The share of such men began to rise after broadly leveling off between 2009 and 2013. There was no significant increase or decrease in the share of obese female adults.

“We need to analyze factors for the increase” in obese men, a ministry official said.

The ministry’s national health and nutrition survey is aimed at assessing the people’s health conditions and lifestyles.

The latest 2019 survey covered 4,465 randomly chosen households. Of them, 2,836 gave valid answers.

The survey found that the ratio of men whose body mass index, an indicator of obesity, stood at 25 or higher came to 33.0%, up 4.4 percentage points from 2013.

It also showed that 39.7% of men in their 40s and 39.2% in their 50s were overweight with a BMI of 25 or higher.

Meanwhile, the share of obese women stood at 22.3%, showing an insignificant increase of 2.0 points.

A total of 39.3% of obese men said they have no interest in improving their diets or think they should but do not plan to do so.
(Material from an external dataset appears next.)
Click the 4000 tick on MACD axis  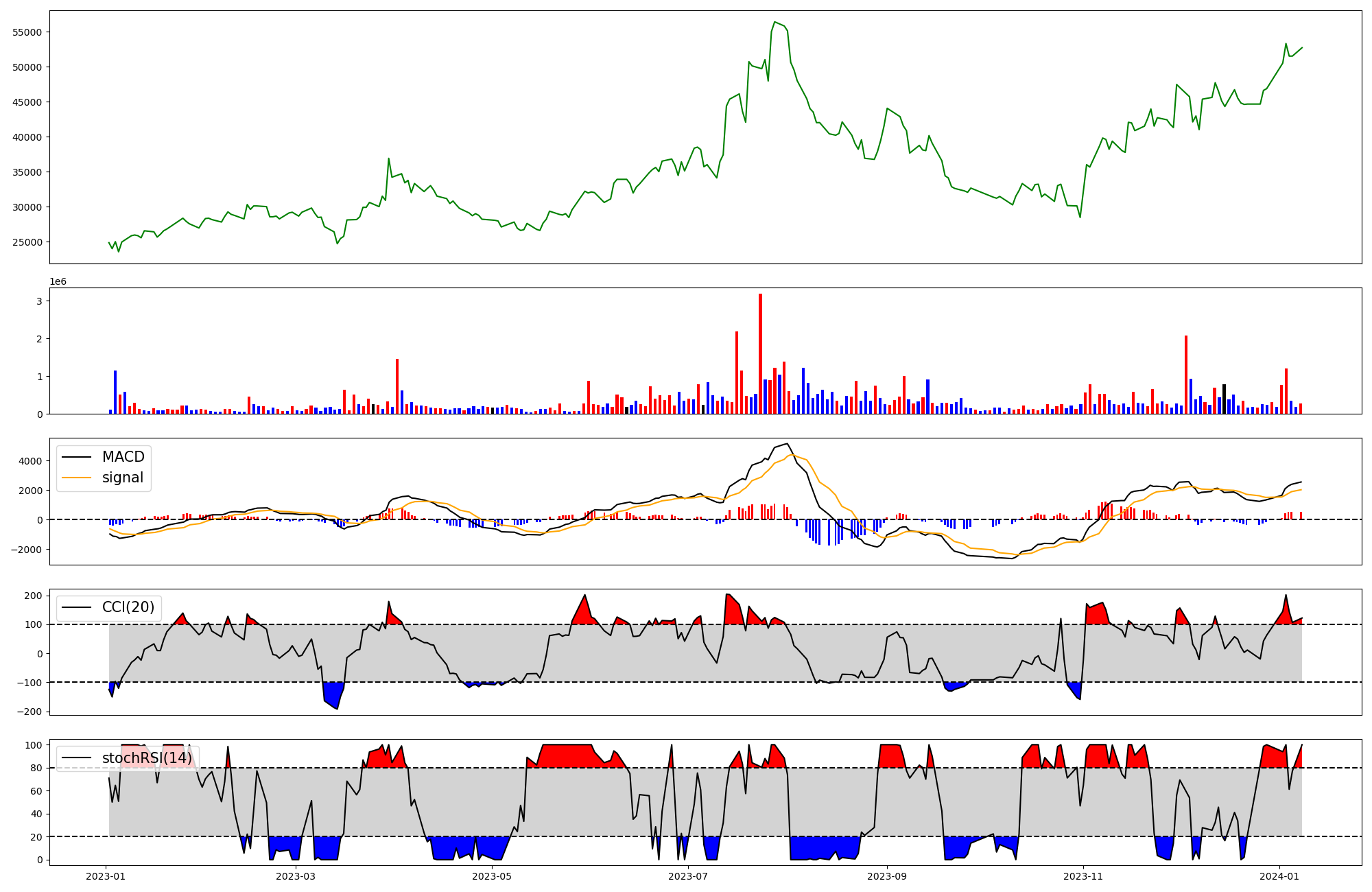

For obese women, the proportion stood at 33.1%.

The survey also found that 34.9% and 36.3% of obese men and women, respectively, are not interested in having better exercise habits or think they should but do not plan to do so.

Asked on hindrances to their plans to improve diet and exercise habits within a month or six months, with multiple answers allowed, 41.6-52.8% of male and female respondents, including those who are not obese, said they are busy with work, household chores or child-rearing and thus have no time.

“How to support improvements (in diet and exercise habits) with our future measures is important,” the official said.